Approach for Research Question #1
I think of this as an ANCOVA portion of ‘Proc GLM’ procedure since I’m only reporting adjusted means and adjusted mean differences.
(Questions) Is this an appropriate of stating this? Can I really call it that since ‘raceth’ is not a continuous covariate?
Proc glm data=qol order=internal;
Class raceth (other categorical IVs);
Model famwb = raceth IVs /solution ss3;
Lsmeans raceth/pdiff;
Run; Quit;


2) What is the effect of race/ethnicity on QoL scores after controlling for multiple confounders? (Address this in a manuscript only)

Approach for Research Question #2
I think of this as a multivariable linear regression.
(Question) If I reported parameter estimates would this be considered the regression portion of the ‘Proc GLM’ procedure?

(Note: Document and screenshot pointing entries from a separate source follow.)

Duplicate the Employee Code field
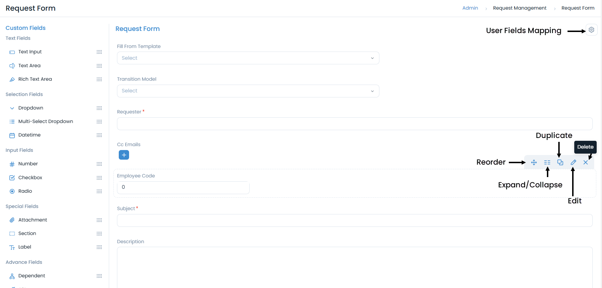602x288 pixels. [560, 162]
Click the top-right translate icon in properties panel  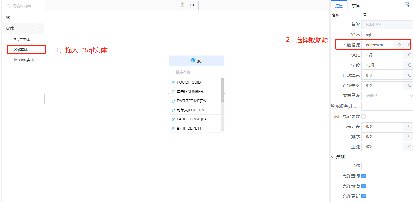point(407,5)
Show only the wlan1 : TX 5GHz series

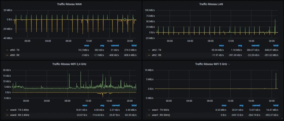[160, 110]
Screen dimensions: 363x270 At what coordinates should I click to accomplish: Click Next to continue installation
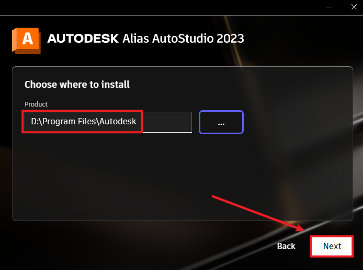click(x=332, y=246)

Proc glm data=qol order=internal;
Class raceth (other categorical IVs);
Model famwb = raceth IVs /solution ss3;
Run; Quit;

(Question) – I want ‘Caucasian’ to be my reference and compare the other racial groups to the reference. What’s the syntax for this? I know there is a contrast option but I’ve never used it.


(Final questions)
*I plotted the residuals of some of the continuous IVs but the patterns were not random. I tried several transformations but they didn’t make a huge difference. Would it be better to categorize the variables or not use them at all?

After adjusting for all confounders, the R^2 were low ~0.04. Doesn’t this raise a red flag? Could this be because of the large percentage of unscored data?

I apologize for the lengthiness. I’d appreciate any light you can shed on these issues.